Today on the blog, we feature a conversation with Michael Krigsman, an industry analyst and host of CxOTalk. He has been named a top CIO and IT influencer by several industry organizations. Michael writes extensively on the evolution of customer experience, and why technology is more critical to the delivery of competitive, compelling digital experiences than ever before.
OpsRamp: Customer experience has always been important in business but now in digital, it’s the elusive magic bullet to success. How has this challenge evolved?
MK: Customer experience is a significant driver of revenue over time. We now have the tools to track and personalize customer interactions, which has raised the profile of this important topic.
Twenty years ago, Facebook didn’t exist and Amazon was still brand new, so, by and large, we shopped in stores. At that time, we had less ability to connect customer interactions with outcomes like a purchase. Today, companies can establish a clearer linkage between a customer’s interactions with the brand and purchases they make; however, brands have less control over the message because customers interact with each other and do online searches before they buy.
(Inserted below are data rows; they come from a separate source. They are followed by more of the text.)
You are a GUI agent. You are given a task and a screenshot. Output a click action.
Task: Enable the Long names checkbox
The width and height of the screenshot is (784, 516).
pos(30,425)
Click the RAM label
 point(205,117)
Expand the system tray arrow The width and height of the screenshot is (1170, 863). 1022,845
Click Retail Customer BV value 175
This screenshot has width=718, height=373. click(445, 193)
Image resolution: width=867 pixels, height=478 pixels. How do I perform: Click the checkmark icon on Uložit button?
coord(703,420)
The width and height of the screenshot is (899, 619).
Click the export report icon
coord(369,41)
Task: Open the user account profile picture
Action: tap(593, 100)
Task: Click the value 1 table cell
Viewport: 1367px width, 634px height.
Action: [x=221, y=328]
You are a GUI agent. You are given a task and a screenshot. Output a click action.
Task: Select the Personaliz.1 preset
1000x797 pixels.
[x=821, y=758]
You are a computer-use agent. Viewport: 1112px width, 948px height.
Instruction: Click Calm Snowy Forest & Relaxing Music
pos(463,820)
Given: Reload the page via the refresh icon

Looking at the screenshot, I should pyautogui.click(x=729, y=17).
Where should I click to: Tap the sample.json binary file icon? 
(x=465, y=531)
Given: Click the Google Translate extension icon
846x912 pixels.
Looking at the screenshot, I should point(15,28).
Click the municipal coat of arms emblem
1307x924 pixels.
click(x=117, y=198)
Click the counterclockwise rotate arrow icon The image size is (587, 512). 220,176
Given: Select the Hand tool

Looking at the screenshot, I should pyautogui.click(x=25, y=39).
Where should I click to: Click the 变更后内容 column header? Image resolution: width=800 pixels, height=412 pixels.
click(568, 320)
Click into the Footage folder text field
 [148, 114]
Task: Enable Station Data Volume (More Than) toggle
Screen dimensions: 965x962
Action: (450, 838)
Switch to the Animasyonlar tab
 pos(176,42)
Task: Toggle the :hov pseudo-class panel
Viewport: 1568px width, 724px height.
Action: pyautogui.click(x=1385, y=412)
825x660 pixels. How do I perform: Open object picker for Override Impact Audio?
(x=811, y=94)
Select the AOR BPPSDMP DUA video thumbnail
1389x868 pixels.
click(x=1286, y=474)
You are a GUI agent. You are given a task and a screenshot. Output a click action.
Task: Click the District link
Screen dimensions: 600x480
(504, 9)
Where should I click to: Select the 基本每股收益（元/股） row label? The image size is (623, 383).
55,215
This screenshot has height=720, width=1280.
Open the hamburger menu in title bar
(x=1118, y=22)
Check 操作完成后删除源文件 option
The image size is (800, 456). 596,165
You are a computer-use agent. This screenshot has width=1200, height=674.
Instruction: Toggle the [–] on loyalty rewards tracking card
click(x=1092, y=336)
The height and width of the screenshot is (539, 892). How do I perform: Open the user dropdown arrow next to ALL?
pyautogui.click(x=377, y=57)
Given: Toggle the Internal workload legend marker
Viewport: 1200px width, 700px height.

Human nature hasn’t changed but the technology has and organizations must evolve with it.
OpsRamp: Where should business and IT leaders focus their time and efforts on improving customer experience in 2020?
MK: Look systematically across the customer lifecycle, at all the interactions customers have with your brand. At each point, evaluate if those interactions are simple and positive. Ask whether you have the IT systems in place to gather the data created by those interactions.
Are you personalizing communications in a way that customers find appealing? A significant portion of Amazon sales come from recommendations they serve to customers. When somebody buys based on that, Amazon knows that the strategy has worked. When personalizing interactions, be sure not to spam your customers or be overly intrusive. That’s a key point.
"A big mistake that companies make is not using data in the right way. Just because you have the data and power doesn’t mean you have to wield it. Again, being intrusive will turn off customers off, so be careful."
In the coming year, our ability to aggregate and collect data and use tools to operate on that data will become more powerful. For example, if you are in retail, you can find ways to personalize and segment customers based on their browsing and purchase history to a finely-honed degree.
There are many more examples, but data skills are an increasingly important area for CIOs to address.
OpsRamp: Do CIOs and CXOs need to rethink social media strategies in terms of customer engagement? For instance, I’m thinking about the downfall of Facebook regarding consumer privacy concerns and how social media has taken on more negative attributes in general.
MK: Respect the boundaries. From a marketing standpoint, I don’t think that companies will pull back from social media nor should they. The ability to target individuals through data is just too compelling—and it works. However, executives need to be careful and avoid the controversies that arise from false information or overstepping boundaries. Always tell the truth, don’t be creepy and obey regulations like GDPR. There is no algorithm, yet, that can deliver an alert that you’re crossing the line so be conservative about personalization. IT leaders will play an increasingly influential role in helping gather the data for personalization and helping the business find and adopt the best tools.
OpsRamp: Which IT capabilities will be important to supporting a phenomenal customer experience?
MK: First, CIOs need to maintain operational excellence. That’s a fancy way of saying “no downtime.” The foundational mandate for CIOs is that the email, file servers, websites, and phone systems just have to work. As a CIO, you will build credibility by getting the basics right. Be sure someone on your team manages core infrastructure without downtime and in accordance with what users want. That’s operational excellence.
Second, long term CIO success and relevance arises from business relationships rather than technology. With operational excellence as the foundation, spend time with your peers in leadership. Ask people across the business what they need from IT. Listening and empathy are the stepping stones to CIO relevance.
OpsRamp: Where does shadow IT fit in here and how flexible should IT be in this regard?
MK: Shadow IT is a signpost telling you what the business needs. Kim Stevenson, the former CIO of Intel, said that shadow IT informs us as to what we’re not providing for the business. If you have a lot of shadow IT, don’t outlaw it, but find out why. IT’s job is not to be the commander of the word no, but to be the commander of yes while at the same time providing security and governance.